From mboxrd@z Thu Jan  1 00:00:00 1970
From: Eric Sandeen <sandeen@redhat.com>
Subject: Re: Intel SSD data loss: Any possible way this is user / software
 error?
Date: Fri, 13 Aug 2010 07:57:14 -0400
Message-ID: <4C65331A.9050203@redhat.com>
References: <4C64615B.70308@mit.edu>
Mime-Version: 1.0
Content-Type: text/plain; charset=ISO-8859-1
Content-Transfer-Encoding: 7bit
Cc: linux-ext4@vger.kernel.org
To: Evan Jones <evanj@MIT.EDU>
Return-path: <linux-ext4-owner@vger.kernel.org>
Received: from mx1.redhat.com ([209.132.183.28]:8911 "EHLO mx1.redhat.com"
	rhost-flags-OK-OK-OK-OK) by vger.kernel.org with ESMTP
	id S1761525Ab0HML5T (ORCPT <rfc822;linux-ext4@vger.kernel.org>);
	Fri, 13 Aug 2010 07:57:19 -0400
In-Reply-To: <4C64615B.70308@mit.edu>
Sender: linux-ext4-owner@vger.kernel.org
List-ID: <linux-ext4.vger.kernel.org>

Evan Jones wrote:
> I'm testing a few systems that attempt to log data to disk reliably. I
> bought a brand new Intel SSD (X25-M G2) for this purpose. It appears to
> me that this disk does *not* store data reliably when there are power
> failures, even with write barriers, even with the cache disabled. I'm
> surprised that this disk might be this broken (possible), but it may
> also mean I've made a mistake. Is there any possible way that I have a
> bug in the test described below? The test works as expected with a
> couple SATA magnetic disks.
> 
> 
> Configuration:
> 
> * Linux 2.6.32 (a distributed with Ubuntu 10.04)
> * SATA SSD directly attached to the system's built-in controller (Intel
> N10/ICH7)
> * ext4 with default options (meaning barrier=1)
> * Disable the write cache (hdparm -W 0 /dev/sdb)

Just out of curiosity, what do you see when the write cache is on?
Seems counter-intuitive that it'd work better, but talking w/
Ric Wheeler, he was curious... maybe Intel didn't test with the
write cache off?

Also, would you be willing to publish the test you're using?

Thanks,
-Eric

> 
> The test:
> 
> 1. Write a 64 MB file of zeros (first use fallocate, then zero fill)
> 2. fsync()
> 3. write() blocks of this file with a sequence number.
> 4. fdatasync()
> 5. Send UDP packet reporting the sequence number written.
> 6. Go to 3.
> 
> While this test is running, I pull the power out of the drive to
> simulate a hard failure.

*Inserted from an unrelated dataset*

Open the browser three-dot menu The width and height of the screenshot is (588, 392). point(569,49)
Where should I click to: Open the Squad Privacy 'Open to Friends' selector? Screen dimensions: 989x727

On the magnetic disks I have, this works as
> expected: On reboot, the log file contains the complete record that was
> reported as last written (it may also contain part of the next record).
> 
> On the X25-M, when I use large writes (128 kB), it loses data fairly
> frequently (every couple attempts): I either see the last log record as
> being before the reported one, or occasionally I get a media error when
> reading back the file.
> 
> I'm surprised that this disk could be this broken, but I suppose it is
> possible. Any help is welcomed. Thanks,
> 
> Evan Jones
>